DespuΓ©s de largos, tortuosos y deliciosos minutos, las rodillas de Denji dolΓ­an y su garganta ardΓ­a de tanto gemir. SentΓ­a las bolas de Yoshida estrellarse en su trasero con cada estocada. Estaba agotado, pero su cuerpo clamaba por mΓ‘s.


Yoshida golpeaba con fuerza y precisiΓ³n en su prΓ³stata, haciΓ©ndole perder la cabeza y sin que una palabra coherente pudiera formarse. El ΓΊnico pensamiento en su mente era que querΓ­a mΓ‘s de eso. QuerΓ­a que continuaran follΓ‘ndolo hasta hacerlo perder la razΓ³n.


Las manos de Yoshida se pasearon por la espalda del rubio hasta quedar fijas en sus glΓΊteos. Con una de sus manos atrapΓ³ uno de ellos, lo estrujΓ³ con firmeza y finalmente le diΓ³ una fuerte nalgada que resonΓ³ en la habitaciΓ³n y que le arrancΓ³ un gemido obsceno a Denji.


La imagen del trasero de Denji tragΓ‘ndose toda su polla mientras era sometido gimiendo y pidiΓ©ndole mΓ‘s era jodidamente erΓ³tica. QuerΓ­a que gritara su nombre hasta que fuera lo ΓΊnico que pudiera pronunciar mientras lo llenaba con su semilla y que cuando terminaran sus piernas no fueran capaz de sostenerlo.


Yoshida apretΓ³ la cintura de Denji y embistiΓ³ al rubio mΓ‘s fuerte y mΓ‘s profundo, sintiendo su orgasmo acercarse.
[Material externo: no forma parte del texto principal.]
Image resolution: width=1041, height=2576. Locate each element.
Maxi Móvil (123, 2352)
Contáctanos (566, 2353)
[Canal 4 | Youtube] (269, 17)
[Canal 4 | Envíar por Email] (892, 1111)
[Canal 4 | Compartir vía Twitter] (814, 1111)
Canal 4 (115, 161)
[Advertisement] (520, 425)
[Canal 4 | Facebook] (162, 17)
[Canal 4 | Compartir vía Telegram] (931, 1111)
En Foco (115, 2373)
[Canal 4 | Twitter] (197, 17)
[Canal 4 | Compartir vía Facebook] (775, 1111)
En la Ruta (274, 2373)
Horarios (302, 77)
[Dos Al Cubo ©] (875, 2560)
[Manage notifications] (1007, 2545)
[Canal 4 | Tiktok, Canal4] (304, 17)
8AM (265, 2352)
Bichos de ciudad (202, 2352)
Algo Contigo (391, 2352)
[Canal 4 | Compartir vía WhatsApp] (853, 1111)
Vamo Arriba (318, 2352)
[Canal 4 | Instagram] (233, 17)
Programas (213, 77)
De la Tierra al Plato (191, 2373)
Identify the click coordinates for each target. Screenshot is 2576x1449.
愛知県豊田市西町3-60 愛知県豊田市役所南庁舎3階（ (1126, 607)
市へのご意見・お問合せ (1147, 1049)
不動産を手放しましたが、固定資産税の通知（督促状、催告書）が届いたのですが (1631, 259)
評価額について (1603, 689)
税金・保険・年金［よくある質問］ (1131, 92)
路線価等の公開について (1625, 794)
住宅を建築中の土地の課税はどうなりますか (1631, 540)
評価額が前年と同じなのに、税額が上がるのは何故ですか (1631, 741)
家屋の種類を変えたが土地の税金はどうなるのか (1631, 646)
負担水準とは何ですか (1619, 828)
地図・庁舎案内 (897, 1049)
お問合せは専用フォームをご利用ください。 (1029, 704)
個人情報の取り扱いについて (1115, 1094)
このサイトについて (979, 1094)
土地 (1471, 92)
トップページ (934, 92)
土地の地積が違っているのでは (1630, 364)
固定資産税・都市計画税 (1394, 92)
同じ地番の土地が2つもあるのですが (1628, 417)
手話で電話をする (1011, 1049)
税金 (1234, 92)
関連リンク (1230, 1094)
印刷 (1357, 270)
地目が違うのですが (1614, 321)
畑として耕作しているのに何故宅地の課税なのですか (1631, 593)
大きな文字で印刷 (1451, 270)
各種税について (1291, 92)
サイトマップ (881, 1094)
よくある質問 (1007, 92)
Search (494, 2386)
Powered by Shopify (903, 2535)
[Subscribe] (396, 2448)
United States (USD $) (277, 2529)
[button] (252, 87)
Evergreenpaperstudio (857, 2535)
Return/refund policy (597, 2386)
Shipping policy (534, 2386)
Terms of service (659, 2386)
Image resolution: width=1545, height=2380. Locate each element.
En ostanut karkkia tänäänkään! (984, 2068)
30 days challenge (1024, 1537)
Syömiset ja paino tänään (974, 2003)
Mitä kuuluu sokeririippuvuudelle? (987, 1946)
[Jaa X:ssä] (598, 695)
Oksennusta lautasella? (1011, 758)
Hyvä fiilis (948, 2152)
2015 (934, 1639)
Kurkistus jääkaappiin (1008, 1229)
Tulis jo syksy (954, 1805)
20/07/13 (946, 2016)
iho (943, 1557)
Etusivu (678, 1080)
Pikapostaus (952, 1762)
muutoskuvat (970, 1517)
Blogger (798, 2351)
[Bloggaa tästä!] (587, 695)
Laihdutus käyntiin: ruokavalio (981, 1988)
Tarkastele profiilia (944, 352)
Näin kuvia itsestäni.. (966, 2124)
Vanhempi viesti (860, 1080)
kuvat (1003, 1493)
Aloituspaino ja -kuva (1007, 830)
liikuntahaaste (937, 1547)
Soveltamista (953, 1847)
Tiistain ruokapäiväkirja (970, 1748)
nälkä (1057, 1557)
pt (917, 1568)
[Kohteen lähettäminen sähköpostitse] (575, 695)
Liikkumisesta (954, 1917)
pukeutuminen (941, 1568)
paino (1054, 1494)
Una sensaciΓ³n elΓ©ctrica atravesΓ³ el vientre de Denji, su visiΓ³n se volviΓ³ borrosa y sus paredes internas se contrajeron alrededor del pene erecto de Yoshida, succionando con una fuerza exquisita. Inconscientemente, moviΓ³ su trasero hacia atrΓ‘s y golpeΓ³ mΓ‘s fuerte, buscando estocadas mΓ‘s profundas. Pronto en la habitaciΓ³n se resonaron los gemidos indecentes de Denji y el sonido de pieles chocar cuando llegΓ³ a su clΓ­max acompaΓ±ado de la sensaciΓ³n de su interior ser llenado por el cΓ‘lido semen del azabache


Yoshida se inclinΓ³ y clavΓ³ sus dientes en la suave piel del cuello del chico, sintiendo como el sabor metΓ‘lico invadΓ­a su paladar.


Denji estaba tan agotado que apenas su cabeza tocΓ³ la superficie de la cama, quedΓ³ dormido, sin darse cuenta de la marca en su cuello o que el azabache seguΓ­a en su interior.


En un movimiento suave, Yoshida saliΓ³ del interior del chico, y sonriΓ³ con descaro al ver cΓ³mo su esencia escurriΓ³ entre los muslos de Denji. Estaba orgulloso de sΓ­ mismo por tomar y marcar al chico rubio como suyo.


Su elaborado plan habΓ­a funcionado.


Denji era su amo y Γ©l serΓ­a su fiel perro y ΓΊnico compaΓ±ero por el resto de sus vidas.